Бернат приблизился к бледно-желтым гардениям Абрахама Миньона[96], словно хотел ощутить их запах. Точнее, словно хотел унюхать запах денег.

– И сколько стоит?

– Тысячи песет.

– Ого! – Он словно погрузился в транс на какое-то время. – А сколько тысяч?

– Не знаю точно, но очень много.

Лучше оставить его в неопределенности. Это было хорошее начало, а теперь нужно нанести решающий удар. Поэтому я подвел его к стеклянной витрине. Он замер, а потом воскликнул: вот черт, что это?

– Кинжал кайкен, самурайский, – гордо ответил Адриа.

Бернат открыл дверцу витрины – я нервничал и посматривал на дверь кабинета, – взял кинжал (такой же самурайский кайкен, как и в нашем магазине), заинтригованный, подошел к окну, чтобы рассмотреть его получше, и вытащил из ножен.

– Осторожно! – сказал я таинственным голосом – мне показалось, что он недостаточно впечатлен.

– Что значит «самурайский кинжал кайкен»?

– Это кинжал, которым японские женщины-самураи совершали самоубийство. – И повторил, понизив голос: – Орудие самоубийства!

– А зачем они убивали себя? – без всякого удивления, без сочувствия, как-то тупо спросил Бернат.

– Ну… – Я напряг воображение. – Если дела складывались не очень хорошо, чтобы покончить со всем.

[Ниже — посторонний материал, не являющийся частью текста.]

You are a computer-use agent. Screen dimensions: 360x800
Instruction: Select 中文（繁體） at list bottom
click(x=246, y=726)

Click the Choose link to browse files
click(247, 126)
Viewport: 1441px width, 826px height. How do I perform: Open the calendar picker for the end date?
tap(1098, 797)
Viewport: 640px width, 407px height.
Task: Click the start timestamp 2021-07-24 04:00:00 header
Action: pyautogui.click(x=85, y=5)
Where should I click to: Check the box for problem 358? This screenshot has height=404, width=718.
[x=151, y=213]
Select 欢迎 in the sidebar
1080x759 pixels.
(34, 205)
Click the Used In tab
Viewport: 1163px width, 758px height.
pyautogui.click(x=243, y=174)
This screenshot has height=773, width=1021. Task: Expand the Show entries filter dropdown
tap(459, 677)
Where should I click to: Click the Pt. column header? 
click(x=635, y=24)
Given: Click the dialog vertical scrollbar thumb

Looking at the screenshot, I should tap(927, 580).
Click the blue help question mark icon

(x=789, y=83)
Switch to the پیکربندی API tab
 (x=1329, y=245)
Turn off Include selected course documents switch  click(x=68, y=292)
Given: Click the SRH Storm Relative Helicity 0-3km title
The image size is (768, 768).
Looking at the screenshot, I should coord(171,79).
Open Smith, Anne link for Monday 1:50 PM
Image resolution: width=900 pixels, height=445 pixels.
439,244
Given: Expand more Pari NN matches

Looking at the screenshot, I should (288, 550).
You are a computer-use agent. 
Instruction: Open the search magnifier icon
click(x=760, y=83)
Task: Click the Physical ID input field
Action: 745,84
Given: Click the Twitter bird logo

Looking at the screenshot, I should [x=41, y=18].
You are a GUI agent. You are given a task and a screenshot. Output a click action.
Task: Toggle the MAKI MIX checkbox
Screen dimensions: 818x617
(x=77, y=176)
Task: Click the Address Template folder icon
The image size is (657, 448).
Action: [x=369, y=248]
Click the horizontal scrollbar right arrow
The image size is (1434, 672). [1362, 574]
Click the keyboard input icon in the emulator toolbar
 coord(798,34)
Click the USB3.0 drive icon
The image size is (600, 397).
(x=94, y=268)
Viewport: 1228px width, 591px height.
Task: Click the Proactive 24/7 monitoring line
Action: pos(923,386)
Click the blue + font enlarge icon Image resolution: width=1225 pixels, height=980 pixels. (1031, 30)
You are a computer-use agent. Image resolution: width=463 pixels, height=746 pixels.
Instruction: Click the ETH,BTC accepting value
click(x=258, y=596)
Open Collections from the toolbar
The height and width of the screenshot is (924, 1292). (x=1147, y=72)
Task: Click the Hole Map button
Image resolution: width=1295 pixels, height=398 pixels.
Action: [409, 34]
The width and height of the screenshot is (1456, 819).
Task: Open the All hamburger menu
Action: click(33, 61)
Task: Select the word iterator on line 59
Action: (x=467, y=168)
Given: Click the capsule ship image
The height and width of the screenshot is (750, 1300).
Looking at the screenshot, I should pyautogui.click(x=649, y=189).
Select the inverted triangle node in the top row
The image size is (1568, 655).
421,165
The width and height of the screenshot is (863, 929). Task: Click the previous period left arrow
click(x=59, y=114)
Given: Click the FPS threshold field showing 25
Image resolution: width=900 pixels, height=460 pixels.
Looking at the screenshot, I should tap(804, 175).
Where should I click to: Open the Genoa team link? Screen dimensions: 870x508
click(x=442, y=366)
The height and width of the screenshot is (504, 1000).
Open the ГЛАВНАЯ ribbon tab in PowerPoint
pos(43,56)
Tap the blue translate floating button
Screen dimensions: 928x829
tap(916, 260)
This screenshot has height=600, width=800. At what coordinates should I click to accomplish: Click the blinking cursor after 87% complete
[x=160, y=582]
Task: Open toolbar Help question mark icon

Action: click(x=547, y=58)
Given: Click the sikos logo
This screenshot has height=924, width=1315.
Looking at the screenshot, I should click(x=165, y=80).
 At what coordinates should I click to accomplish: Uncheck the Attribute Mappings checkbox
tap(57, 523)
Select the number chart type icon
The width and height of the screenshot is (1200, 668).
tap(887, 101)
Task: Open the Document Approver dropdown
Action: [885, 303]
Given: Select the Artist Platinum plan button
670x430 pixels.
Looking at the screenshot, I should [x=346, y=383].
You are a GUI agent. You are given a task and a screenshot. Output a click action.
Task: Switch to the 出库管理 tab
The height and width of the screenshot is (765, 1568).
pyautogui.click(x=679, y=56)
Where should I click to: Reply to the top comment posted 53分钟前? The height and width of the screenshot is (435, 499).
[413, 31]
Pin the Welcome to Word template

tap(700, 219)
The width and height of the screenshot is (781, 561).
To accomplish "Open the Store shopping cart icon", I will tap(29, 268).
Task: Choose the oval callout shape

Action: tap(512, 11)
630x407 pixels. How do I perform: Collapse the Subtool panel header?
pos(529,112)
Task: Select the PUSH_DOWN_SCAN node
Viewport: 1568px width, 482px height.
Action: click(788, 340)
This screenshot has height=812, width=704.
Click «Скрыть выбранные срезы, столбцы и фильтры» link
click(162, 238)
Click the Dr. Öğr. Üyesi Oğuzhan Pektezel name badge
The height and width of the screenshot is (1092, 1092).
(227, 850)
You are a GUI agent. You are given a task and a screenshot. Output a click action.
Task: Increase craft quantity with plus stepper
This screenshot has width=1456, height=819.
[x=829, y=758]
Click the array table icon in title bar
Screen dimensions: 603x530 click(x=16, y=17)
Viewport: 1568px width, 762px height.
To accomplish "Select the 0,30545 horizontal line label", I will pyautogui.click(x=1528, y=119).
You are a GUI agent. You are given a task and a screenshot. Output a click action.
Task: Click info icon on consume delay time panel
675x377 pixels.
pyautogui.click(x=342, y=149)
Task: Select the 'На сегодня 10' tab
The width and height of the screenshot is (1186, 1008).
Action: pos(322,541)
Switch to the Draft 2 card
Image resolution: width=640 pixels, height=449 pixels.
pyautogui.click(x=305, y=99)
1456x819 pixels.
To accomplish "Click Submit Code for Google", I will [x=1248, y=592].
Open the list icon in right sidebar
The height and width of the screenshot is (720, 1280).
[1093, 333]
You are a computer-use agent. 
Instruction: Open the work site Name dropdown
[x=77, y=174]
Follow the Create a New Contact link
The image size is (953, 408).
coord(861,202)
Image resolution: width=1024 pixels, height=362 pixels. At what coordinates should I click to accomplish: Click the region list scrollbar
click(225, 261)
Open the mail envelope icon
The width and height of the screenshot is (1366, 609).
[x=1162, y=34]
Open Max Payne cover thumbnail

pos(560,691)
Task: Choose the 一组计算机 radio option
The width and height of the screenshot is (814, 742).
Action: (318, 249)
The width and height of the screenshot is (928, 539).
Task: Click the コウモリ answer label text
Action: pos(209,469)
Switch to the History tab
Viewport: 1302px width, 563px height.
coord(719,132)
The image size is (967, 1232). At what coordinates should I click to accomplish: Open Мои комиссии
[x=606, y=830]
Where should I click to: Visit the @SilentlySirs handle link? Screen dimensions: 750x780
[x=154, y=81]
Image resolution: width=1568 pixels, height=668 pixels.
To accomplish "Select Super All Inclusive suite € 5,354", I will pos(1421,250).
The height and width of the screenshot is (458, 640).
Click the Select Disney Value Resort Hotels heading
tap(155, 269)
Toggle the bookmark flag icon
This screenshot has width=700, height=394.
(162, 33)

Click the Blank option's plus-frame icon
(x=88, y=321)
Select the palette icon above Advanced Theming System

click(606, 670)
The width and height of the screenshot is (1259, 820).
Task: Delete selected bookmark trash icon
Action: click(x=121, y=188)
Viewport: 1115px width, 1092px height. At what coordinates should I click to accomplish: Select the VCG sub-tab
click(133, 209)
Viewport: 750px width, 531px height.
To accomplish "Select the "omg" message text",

И добавил, чтобы подвести черту:

– Эпоха Эдо, шестнадцатый век.

– Ух ты!

Он внимательно рассматривал кинжал, наверное представляя самоубийство японских женщин-самураев. Адриа забрал у него кайкен, вернул в ножны и, стараясь не шуметь, положил обратно в витрину. Тихо закрыл дверцу. Теперь он понял, что должен все-таки сразить друга наповал. До этого момента мальчик колебался, но сейчас принял решение: нужно заставить Берната забыть о сдержанности, заставить того выпустить наружу настоящие эмоции. Адриа приложил палец к губам, призывая к абсолютной тишине, включил свет в углу и начал вращать ручку сейфа: шестерка единица пятерка четверка двойка восьмерка. Отец никогда не закрывал его ключом, только на кодовый замок. Итак, я открыл тайную комнату сокровищницы Тутанхамона. Несколько связок древних бумаг, две закрытые коробочки, куча папок с документами, три пачки ассигнаций в углу и на верхней полочке скрипичный футляр с размытым пятном на крышке. Я вынул его не дыша. Затем открыл футляр, и перед нами возникла сияющая Сториони. Сияющая ярче обычного. Я перенес ее ближе к свету и показал Бернату на прорезь эфы.

– Читай, что там написано! – скомандовал я.

– Laurentius Storioni Cremonensis me fecit. – Он поднял голову, зачарованный. – Что это значит?

– Прочти до конца, – проворчал я, еле сдерживаясь.

Бернат снова начал вглядываться в полумрак скрипичного нутра. Я повернул скрипку так, чтобы было легче увидеть цифры: один семь шесть четыре.

– Тысяча семьсот шестьдесят четвертый, – не выдержал Адриа.

– Вот это да! Дай сыграть на ней что-нибудь. Чтобы услышать, как она звучит.

– Ну да. И отец сошлет нас на галеры. Ты можешь только прикоснуться к ней.